What are the types of voices that I can implement?
a) Recorded: In the original version of Voice, a human voice recorded by an announcer can be used, being a more expensive and less scalable option, since the content is customized and must be updated by the same announcer to maintain the same voice at the same time. add new knowledge in the bot.
In this case, the use of SSML (Speech Synthesis Markup Language) must be admitted.
Soon the SSML alternative will be included in Voice 2.0, to enable the functionality of recorded voices.
b) Dynamics: It is a voice generated by a voice synthesizer (using Google voice, Amazon, or Microsoft). It is the alternative in Voice by default, being a simple and scalable option since it allows you to easily update the content.
Within the dynamic voices, there are neural voices that are implemented in version 2.0 of the Voice solution.
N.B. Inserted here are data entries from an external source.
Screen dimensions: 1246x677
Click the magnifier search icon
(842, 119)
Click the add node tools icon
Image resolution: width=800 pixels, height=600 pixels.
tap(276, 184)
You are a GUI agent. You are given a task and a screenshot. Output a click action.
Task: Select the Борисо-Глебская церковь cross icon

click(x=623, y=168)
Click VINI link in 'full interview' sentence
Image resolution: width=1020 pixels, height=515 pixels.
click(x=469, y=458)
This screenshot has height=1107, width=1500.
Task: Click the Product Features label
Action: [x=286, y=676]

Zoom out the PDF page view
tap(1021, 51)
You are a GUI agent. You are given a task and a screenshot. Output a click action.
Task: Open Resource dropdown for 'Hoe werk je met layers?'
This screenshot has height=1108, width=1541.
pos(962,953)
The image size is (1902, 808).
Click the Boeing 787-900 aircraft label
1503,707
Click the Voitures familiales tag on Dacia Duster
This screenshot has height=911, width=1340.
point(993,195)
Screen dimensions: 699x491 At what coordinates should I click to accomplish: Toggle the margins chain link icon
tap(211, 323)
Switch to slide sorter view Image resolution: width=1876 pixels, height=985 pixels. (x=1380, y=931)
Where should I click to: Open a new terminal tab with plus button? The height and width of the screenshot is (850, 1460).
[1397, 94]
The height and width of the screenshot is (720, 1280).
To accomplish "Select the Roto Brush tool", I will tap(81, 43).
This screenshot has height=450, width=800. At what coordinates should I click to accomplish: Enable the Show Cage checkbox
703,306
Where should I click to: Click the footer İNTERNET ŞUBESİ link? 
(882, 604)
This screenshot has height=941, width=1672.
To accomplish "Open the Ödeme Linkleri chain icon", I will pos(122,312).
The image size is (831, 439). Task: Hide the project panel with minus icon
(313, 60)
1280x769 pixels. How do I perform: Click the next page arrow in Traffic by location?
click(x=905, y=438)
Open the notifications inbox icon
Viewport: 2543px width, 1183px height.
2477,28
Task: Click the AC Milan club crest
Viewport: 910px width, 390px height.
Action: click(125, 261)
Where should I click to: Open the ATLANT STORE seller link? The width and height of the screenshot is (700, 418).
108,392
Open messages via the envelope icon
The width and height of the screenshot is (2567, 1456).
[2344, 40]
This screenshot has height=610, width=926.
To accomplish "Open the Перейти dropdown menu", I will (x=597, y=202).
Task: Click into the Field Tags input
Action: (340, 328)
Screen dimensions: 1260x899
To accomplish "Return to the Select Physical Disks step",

Neural voices make it possible to offer a much clearer interaction experience, with higher audio quality and a natural sound, thanks to the use of multiple Deep Neural Networks, or DNNs, for its acronym in English. They are trained based on how people express themselves orally and generate audio based on pitch prediction, prosody, spectral structure, and the sound wave of speech.
In this option, you can choose a voice among different available voicebanks. At Aivo, we work with Amazon Polly, IBM Watson, Google WaveNet, and Microsoft Azure.